(Pedidos):
1. Imprima, sem alterar nada, a passagem do texto sobre a guerra na Síria que começa nas palavras "Do ponto de" e termina depois de "Síria (Dekel, 2016).".
2. Quantos fatores estratégicos com influência significativa sobre os desenvolvimentos futuros da guerra na Síria são apontados no texto sobre esse conflito?
3. Retome o texto sobre a guerra na Síria a partir da última frase apresentada e dê continuidade a ele.

Assim, podemos concluir que a Doutrina militar israelita atualmente em vigor é uma resposta a um conjunto de restrições e problemas, a qual tem vindo a ser adaptada e reflexiva, face ao impacto das armas nucleares que o Irão pretende desenvolver e fruto do desenvolvimento do conflito na Síria.

 

2. Os atores na Região

Do ponto de vista israelita, os interesses geopolíticos na região encontram-se, em grande parte, projetados e comprimidos na guerra da Síria.

Em relação a esta guerra e de forma muito perfunctória, existem quatro fatores estratégicos que têm significativa influência sobre os desenvolvimentos futuros: o sucesso dos rebeldes em manter os seus postos avançados no norte da Síria e a construção de uma rota de acesso à fronteira com a Turquia; o intuito e a qualidade do envolvimento russo na Síria e a profundidade da cooperação entre a Rússia e o Irão; o nível de disposição entre as várias organizações rebeldes de unir forças e criar uma massa crítica para resistir ao regime de Assad; a dinâmica regional, nomeadamente, o campo sunita liderado pela Arábia Saudita contra o campo xiita liderado pelo Irão, que procuram aumentar a sua influência na Síria (Dekel, 2016).

Desta forma resumida, foi possível verificar a enorme quantidade de atores com interesses geopolíticos no conflito, os quais devem ser mais aprofundados. Na realidade, a Síria é, atualmente, uma importante plataforma internacional central (Magen, 2016).

 

2.1. Síria

A Síria é a principal passagem para o envio de armas iranianas para o Hezbollah, no Líbano (Rio, 2018).

(Entradas apresentadas):
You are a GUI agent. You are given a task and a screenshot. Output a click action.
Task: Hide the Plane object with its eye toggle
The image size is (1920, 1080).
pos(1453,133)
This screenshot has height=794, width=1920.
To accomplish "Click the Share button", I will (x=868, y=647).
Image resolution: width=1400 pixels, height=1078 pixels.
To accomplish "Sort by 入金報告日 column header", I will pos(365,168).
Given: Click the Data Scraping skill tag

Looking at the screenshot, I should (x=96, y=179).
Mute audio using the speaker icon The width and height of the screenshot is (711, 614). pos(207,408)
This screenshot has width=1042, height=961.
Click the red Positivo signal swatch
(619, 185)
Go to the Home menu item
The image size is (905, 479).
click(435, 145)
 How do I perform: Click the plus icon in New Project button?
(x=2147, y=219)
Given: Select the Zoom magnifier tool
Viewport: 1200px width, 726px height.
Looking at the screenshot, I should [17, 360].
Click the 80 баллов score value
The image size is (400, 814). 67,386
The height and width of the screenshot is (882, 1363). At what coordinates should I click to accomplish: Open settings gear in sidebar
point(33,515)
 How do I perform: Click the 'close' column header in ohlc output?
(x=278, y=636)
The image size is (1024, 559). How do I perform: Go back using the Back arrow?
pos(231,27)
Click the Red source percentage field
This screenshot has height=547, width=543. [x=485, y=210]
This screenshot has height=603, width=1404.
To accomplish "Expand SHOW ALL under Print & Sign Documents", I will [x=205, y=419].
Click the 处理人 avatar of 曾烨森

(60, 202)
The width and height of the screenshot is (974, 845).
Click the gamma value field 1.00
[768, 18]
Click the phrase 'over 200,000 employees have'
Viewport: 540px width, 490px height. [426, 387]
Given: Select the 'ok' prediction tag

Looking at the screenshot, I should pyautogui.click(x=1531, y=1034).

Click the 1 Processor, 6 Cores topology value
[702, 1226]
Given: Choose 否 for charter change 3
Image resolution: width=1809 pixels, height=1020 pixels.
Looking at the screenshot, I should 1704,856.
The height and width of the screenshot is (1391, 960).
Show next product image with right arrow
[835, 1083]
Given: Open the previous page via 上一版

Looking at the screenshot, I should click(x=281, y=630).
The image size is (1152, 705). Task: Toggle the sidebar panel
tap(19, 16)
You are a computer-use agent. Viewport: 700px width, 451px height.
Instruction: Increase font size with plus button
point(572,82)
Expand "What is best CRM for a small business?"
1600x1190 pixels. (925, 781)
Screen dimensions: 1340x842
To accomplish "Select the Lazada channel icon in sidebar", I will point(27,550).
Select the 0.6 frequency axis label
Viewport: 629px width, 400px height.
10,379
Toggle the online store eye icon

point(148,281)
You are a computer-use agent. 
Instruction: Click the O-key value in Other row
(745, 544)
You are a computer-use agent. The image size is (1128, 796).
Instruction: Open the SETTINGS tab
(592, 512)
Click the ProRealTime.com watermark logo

(Respostas escritas):
1.
Do ponto de vista israelita, os interesses geopolíticos na região encontram-se, em grande parte, projetados e comprimidos na guerra da Síria.

Em relação a esta guerra e de forma muito perfunctória, existem quatro fatores estratégicos que têm significativa influência sobre os desenvolvimentos futuros: o sucesso dos rebeldes em manter os seus postos avançados no norte da Síria e a construção de uma rota de acesso à fronteira com a Turquia; o intuito e a qualidade do envolvimento russo na Síria e a profundidade da cooperação entre a Rússia e o Irão; o nível de disposição entre as várias organizações rebeldes de unir forças e criar uma massa crítica para resistir ao regime de Assad; a dinâmica regional, nomeadamente, o campo sunita liderado pela Arábia Saudita contra o campo xiita liderado pelo Irão, que procuram aumentar a sua influência na Síria (Dekel, 2016).

2. Quatro.

3.
A Síria está dentro da órbita iraniana, tem fronteira com o inimigo israelita e serve como um elo com o Hezbollah: se a Síria cai nas mãos da oposição sunita e, por extensão, da Arábia Saudita, seria uma séria derrota para o Irão, pois perderia a sua influência na área em benefício do seu inimigo sunita, e o Hezbollah estaria praticamente isolado e não seria mais uma ameaça para Israel (Rio, 2018).

A guerra na Síria permitiu, pela primeira vez, que as milícias xiitas, controladas pelo Irão pudessem ter acesso aos Montes Golã, com a possibilidade de expandir a linha da frente do Líbano entre o Hezbollah e Israel para o leito do rio Yarmuk, onde as fronteiras da Síria, Israel e Jordânia se encontram, o que permitirá cercar Israel (Cano, 2018).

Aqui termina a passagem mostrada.